▶ **INPUT MATERIAL**:
________________
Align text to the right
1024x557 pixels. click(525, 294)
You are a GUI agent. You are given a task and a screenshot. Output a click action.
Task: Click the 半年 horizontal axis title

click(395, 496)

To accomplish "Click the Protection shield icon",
________________
▶ **ACTIVITY**: Repeat back all entries verbatim.

▶ **RESPONSE**:
Align text to the right
1024x557 pixels. click(525, 294)
You are a GUI agent. You are given a task and a screenshot. Output a click action.
Task: Click the 半年 horizontal axis title

click(395, 496)

To accomplish "Click the Protection shield icon",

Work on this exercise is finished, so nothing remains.